● Data for processing:
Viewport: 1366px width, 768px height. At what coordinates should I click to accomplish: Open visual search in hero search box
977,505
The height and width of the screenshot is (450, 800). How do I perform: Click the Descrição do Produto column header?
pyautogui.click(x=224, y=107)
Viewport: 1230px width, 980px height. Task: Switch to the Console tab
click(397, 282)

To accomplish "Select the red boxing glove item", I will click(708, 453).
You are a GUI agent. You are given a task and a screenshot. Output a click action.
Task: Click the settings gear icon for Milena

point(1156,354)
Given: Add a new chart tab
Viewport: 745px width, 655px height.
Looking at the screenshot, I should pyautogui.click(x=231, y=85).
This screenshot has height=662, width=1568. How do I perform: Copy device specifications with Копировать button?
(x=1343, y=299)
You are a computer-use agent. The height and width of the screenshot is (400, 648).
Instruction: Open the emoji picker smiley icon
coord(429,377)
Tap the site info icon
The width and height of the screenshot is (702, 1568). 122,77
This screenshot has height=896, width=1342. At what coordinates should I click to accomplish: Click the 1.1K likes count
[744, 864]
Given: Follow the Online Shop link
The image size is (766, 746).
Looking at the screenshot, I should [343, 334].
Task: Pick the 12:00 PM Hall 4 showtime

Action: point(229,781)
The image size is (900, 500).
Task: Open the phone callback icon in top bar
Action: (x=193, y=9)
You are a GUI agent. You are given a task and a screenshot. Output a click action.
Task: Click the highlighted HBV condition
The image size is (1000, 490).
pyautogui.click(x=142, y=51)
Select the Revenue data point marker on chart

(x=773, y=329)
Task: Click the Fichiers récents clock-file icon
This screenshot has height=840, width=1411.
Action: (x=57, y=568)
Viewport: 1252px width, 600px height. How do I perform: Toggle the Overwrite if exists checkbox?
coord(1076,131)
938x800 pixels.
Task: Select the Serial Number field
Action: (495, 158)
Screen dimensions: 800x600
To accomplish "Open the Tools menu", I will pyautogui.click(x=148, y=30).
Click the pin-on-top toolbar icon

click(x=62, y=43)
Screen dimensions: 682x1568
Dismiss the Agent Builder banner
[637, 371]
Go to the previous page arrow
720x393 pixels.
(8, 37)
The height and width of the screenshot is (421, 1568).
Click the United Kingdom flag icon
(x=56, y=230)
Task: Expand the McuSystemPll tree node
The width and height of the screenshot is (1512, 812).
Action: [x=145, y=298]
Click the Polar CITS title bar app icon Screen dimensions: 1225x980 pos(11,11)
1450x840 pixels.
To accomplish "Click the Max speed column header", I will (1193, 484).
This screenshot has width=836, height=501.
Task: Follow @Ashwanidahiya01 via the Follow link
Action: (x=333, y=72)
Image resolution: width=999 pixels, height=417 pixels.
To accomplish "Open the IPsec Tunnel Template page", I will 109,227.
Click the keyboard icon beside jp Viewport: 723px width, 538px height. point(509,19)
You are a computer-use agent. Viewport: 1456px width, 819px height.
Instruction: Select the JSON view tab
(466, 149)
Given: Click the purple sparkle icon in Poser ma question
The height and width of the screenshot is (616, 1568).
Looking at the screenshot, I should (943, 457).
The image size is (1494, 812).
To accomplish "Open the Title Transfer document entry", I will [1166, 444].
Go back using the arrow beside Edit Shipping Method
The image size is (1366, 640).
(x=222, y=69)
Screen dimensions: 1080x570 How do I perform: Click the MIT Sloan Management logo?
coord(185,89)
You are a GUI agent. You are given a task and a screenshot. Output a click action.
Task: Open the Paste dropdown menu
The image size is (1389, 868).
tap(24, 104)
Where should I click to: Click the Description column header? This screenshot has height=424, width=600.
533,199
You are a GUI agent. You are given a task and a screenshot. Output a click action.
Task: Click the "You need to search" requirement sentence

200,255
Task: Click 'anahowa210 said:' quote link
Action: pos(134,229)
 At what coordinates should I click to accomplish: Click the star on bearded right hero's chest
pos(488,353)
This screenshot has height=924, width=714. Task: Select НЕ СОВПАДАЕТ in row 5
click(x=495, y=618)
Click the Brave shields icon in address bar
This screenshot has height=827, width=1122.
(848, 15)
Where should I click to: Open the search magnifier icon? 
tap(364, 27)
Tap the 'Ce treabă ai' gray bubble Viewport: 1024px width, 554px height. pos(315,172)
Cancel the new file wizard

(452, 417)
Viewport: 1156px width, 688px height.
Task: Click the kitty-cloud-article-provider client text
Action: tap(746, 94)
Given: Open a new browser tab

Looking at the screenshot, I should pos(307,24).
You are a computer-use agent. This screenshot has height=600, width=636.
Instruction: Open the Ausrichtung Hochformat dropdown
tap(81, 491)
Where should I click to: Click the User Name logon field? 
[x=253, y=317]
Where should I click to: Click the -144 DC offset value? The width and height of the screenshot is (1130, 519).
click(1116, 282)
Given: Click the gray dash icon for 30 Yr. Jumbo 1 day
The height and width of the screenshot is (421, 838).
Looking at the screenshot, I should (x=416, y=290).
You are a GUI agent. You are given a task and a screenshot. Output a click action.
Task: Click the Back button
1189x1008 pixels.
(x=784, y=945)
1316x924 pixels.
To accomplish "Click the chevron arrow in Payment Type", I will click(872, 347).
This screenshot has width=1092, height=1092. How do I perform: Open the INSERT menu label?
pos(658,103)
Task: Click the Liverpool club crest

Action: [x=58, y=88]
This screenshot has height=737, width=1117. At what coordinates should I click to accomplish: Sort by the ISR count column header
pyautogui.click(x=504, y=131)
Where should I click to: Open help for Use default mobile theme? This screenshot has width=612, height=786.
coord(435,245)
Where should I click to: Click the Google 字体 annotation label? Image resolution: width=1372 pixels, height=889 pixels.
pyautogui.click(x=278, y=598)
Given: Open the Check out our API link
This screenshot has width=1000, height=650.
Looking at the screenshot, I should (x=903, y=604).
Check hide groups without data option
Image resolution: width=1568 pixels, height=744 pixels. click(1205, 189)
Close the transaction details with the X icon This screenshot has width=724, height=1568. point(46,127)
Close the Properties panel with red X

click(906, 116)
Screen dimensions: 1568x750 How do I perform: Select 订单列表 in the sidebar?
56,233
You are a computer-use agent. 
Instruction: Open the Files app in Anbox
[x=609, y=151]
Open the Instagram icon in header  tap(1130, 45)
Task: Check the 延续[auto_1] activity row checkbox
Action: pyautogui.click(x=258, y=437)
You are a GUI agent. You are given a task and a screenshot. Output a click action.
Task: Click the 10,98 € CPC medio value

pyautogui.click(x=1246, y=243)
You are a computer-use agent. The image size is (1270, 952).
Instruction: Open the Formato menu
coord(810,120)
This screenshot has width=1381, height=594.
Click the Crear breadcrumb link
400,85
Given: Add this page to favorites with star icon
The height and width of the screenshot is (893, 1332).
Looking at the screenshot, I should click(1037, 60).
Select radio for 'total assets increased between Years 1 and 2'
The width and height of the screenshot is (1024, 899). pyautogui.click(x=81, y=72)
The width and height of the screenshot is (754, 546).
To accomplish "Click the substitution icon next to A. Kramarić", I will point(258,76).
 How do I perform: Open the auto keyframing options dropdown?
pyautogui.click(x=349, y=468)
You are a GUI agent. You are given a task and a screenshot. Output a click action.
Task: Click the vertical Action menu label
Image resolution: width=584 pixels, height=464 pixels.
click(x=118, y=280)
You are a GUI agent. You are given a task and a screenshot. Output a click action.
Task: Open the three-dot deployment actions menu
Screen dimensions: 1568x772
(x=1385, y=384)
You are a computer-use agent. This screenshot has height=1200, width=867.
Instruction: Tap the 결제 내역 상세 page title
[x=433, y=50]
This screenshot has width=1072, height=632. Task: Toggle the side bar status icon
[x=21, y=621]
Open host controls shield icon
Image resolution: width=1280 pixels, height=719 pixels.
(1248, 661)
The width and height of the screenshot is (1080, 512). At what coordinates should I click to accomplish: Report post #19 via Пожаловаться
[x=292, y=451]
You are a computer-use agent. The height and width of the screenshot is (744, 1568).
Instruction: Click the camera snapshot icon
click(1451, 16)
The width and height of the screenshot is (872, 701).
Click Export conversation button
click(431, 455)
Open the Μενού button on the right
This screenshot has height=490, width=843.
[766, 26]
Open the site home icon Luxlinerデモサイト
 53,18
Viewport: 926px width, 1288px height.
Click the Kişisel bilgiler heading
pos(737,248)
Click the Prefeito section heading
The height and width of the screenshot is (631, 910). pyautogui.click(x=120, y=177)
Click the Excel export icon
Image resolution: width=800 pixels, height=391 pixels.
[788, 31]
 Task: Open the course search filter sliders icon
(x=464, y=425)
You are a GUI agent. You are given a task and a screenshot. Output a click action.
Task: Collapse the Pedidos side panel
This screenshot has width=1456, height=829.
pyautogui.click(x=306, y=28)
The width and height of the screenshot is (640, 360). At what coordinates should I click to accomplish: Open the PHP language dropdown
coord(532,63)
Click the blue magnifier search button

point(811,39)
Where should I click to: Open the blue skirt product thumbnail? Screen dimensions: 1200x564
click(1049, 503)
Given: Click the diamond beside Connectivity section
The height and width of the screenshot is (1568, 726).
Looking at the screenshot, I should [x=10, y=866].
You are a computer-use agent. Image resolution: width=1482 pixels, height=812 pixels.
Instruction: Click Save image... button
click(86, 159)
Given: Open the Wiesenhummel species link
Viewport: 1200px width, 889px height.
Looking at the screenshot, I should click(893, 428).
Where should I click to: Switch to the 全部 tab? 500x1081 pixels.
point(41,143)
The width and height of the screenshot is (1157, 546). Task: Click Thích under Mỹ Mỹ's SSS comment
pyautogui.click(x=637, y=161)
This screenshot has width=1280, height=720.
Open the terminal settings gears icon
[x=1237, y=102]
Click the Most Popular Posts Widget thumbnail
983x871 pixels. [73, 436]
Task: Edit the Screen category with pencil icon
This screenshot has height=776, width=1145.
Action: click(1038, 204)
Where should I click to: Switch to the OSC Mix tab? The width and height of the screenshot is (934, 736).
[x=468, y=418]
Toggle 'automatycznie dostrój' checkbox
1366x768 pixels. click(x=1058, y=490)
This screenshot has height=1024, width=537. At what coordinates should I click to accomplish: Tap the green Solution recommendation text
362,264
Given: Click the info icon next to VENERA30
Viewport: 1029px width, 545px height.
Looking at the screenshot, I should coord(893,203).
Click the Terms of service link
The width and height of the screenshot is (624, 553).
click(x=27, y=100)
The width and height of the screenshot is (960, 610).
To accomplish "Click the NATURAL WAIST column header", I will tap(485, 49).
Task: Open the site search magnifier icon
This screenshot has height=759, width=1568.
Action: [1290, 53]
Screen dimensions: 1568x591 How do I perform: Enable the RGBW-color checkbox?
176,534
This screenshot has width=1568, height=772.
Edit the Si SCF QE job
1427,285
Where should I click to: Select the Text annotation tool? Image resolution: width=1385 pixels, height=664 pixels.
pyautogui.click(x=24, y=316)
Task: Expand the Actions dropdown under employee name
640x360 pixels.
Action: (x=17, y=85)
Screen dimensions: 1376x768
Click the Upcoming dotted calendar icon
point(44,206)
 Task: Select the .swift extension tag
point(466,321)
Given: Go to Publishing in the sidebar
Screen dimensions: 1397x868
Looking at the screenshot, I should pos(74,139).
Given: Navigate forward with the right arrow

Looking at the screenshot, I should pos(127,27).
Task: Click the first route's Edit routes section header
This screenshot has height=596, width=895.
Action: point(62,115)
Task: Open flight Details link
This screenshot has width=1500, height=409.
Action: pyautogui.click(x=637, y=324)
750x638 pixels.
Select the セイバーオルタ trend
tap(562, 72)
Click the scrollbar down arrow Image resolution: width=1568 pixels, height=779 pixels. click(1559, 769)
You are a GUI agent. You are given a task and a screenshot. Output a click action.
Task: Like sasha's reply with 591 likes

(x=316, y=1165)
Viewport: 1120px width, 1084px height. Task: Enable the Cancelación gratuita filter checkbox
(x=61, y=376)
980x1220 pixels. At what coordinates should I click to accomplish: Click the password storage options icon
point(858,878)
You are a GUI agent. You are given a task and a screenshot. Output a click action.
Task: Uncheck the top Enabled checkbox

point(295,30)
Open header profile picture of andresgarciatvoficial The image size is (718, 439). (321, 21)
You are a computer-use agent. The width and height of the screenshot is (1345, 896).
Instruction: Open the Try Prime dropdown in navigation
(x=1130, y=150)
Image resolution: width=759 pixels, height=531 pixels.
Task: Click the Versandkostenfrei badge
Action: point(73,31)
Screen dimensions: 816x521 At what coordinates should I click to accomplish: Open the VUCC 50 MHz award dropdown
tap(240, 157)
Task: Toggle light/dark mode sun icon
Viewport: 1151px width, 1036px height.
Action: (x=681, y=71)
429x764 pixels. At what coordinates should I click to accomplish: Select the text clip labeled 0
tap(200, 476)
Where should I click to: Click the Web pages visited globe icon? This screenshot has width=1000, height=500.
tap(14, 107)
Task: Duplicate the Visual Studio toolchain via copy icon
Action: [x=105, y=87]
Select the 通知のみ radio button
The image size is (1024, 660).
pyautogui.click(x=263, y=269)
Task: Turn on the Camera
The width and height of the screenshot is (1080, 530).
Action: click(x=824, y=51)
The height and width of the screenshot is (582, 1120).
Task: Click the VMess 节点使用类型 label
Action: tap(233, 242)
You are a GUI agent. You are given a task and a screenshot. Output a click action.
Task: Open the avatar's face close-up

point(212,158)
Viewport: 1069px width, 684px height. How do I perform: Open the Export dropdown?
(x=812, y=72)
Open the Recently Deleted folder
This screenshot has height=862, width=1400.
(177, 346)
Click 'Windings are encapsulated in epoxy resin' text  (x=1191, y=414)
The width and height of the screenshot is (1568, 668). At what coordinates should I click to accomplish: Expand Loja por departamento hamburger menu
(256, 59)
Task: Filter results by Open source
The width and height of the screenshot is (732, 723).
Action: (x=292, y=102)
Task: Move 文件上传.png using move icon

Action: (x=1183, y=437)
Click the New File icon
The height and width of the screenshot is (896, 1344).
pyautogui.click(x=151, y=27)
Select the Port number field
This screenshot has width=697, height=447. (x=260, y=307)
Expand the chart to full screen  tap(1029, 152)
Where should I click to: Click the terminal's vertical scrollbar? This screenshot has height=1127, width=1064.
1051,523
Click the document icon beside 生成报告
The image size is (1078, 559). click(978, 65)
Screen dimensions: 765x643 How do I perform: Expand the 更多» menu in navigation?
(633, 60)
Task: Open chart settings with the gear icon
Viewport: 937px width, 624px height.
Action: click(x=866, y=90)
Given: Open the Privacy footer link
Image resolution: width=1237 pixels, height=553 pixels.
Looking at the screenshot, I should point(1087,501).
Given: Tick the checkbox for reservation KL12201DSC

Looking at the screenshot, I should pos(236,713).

● Task to carry out: Copy the lines exactly as they appear, from the line holding "Viewport: 926px width, 1288px height." through the line holding "[x=468, y=418]", inclusive.

● Task solution:
Viewport: 926px width, 1288px height.
Click the Kişisel bilgiler heading
pos(737,248)
Click the Prefeito section heading
The height and width of the screenshot is (631, 910). pyautogui.click(x=120, y=177)
Click the Excel export icon
Image resolution: width=800 pixels, height=391 pixels.
[788, 31]
 Task: Open the course search filter sliders icon
(x=464, y=425)
You are a GUI agent. You are given a task and a screenshot. Output a click action.
Task: Collapse the Pedidos side panel
This screenshot has width=1456, height=829.
pyautogui.click(x=306, y=28)
The width and height of the screenshot is (640, 360). At what coordinates should I click to accomplish: Open the PHP language dropdown
coord(532,63)
Click the blue magnifier search button

point(811,39)
Where should I click to: Open the blue skirt product thumbnail? Screen dimensions: 1200x564
click(1049, 503)
Given: Click the diamond beside Connectivity section
The height and width of the screenshot is (1568, 726).
Looking at the screenshot, I should [x=10, y=866].
You are a computer-use agent. Image resolution: width=1482 pixels, height=812 pixels.
Instruction: Click Save image... button
click(86, 159)
Given: Open the Wiesenhummel species link
Viewport: 1200px width, 889px height.
Looking at the screenshot, I should click(893, 428).
Where should I click to: Switch to the 全部 tab? 500x1081 pixels.
point(41,143)
The width and height of the screenshot is (1157, 546). Task: Click Thích under Mỹ Mỹ's SSS comment
pyautogui.click(x=637, y=161)
This screenshot has width=1280, height=720.
Open the terminal settings gears icon
[x=1237, y=102]
Click the Most Popular Posts Widget thumbnail
983x871 pixels. [73, 436]
Task: Edit the Screen category with pencil icon
This screenshot has height=776, width=1145.
Action: click(1038, 204)
Where should I click to: Switch to the OSC Mix tab? The width and height of the screenshot is (934, 736).
[x=468, y=418]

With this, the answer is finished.